Another source close to the story said that Finkel had been considered a respectable Jew by the community. Interviews with people involved in the kashrut field reveal that the Monsey case is not unprecedented. Less than a year ago, a butcher shop in New York City's Flatbush neighborhood was found to be selling regular kosher meat as "strictly kosher." After the discovery, the store's kosher certification was suspended and the store was closed.

There is also a known case of a Jew who operated two slaughterhouses, one kosher and the other non-kosher. He, too, was suspected of knowingly marketing non-kosher meat under a kosher label. Rabbi Moshe Elefant, chief operating officer of the Orthodox Union Kosher Division, known for its "U" inside an "O" symbol, said that the problem is that sometimes the temptation is too great. "Unkosher meat is cheaper and selling it as kosher can be a source of significant profits," said Elefant.

"I am not particularly surprised or agitated by the impure incident in Monsey," said Rabbi Shraga Schoenfeld, one of New York's most well-known and admired rabbis. "When there is no unconditional love between Jews there is also no love for animals. The lesson that should be learned from the events in Monsey is that ultra-Orthodox Jews should stop gossiping and slandering other ultra-Orthodox Jews who are not from their sect."

"Ultra-Orthodox Jews are more meticulous about what goes into their mouths than about what comes out," said another popular Orthodox New York rabbi.

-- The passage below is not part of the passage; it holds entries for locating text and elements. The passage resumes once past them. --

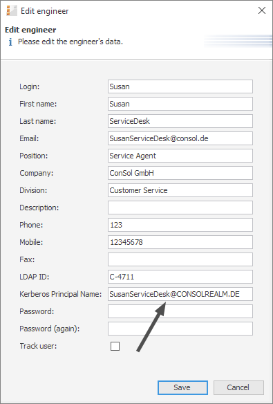Edit the Email address field
Screen dimensions: 273x404
click(180, 138)
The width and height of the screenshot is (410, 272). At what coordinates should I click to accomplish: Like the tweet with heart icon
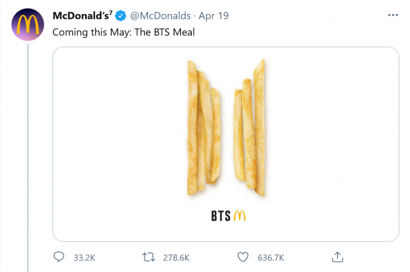click(243, 257)
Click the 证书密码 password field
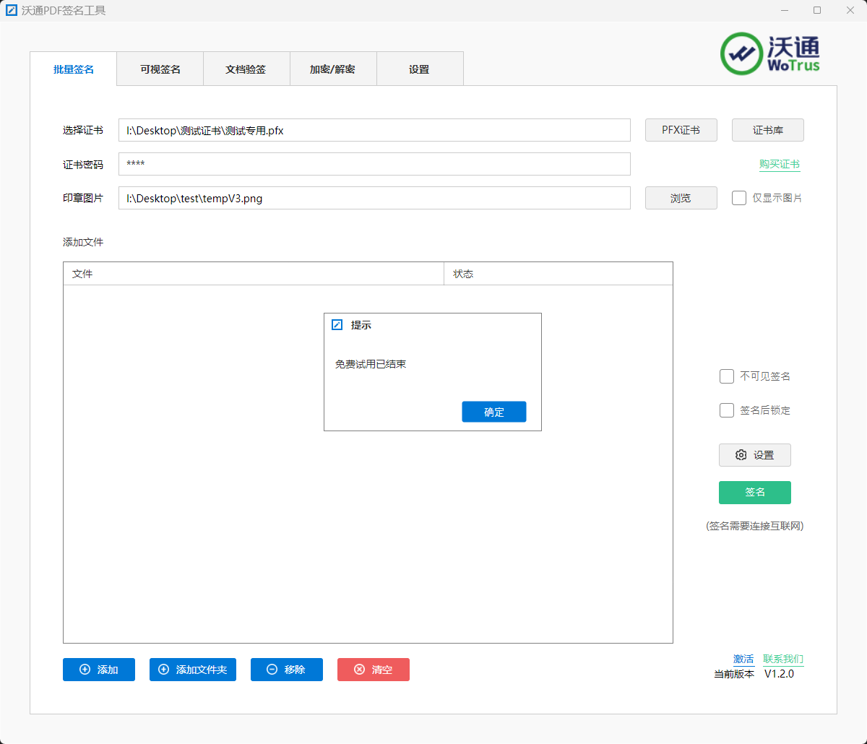The width and height of the screenshot is (867, 744). [x=374, y=164]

After the scandal, the Hatzolah emergency medical services organization in Monsey published a notice to all Hasidim and yeshiva students who "accepted upon themselves daily fasting until after Yom Kippur (the Day of Atonement)" as a spiritual repairing of the damage caused by eating treif. The notice warns all Monsey residents to fast or perform other acts of repentance only after consulting their rabbis.

Hatzolah also cautions heart patients and stresses that young people should not fast without parental consent and that "even healthy persons should consider that Yom Kippur is approaching," in that it, too, offers the opportunity to repent.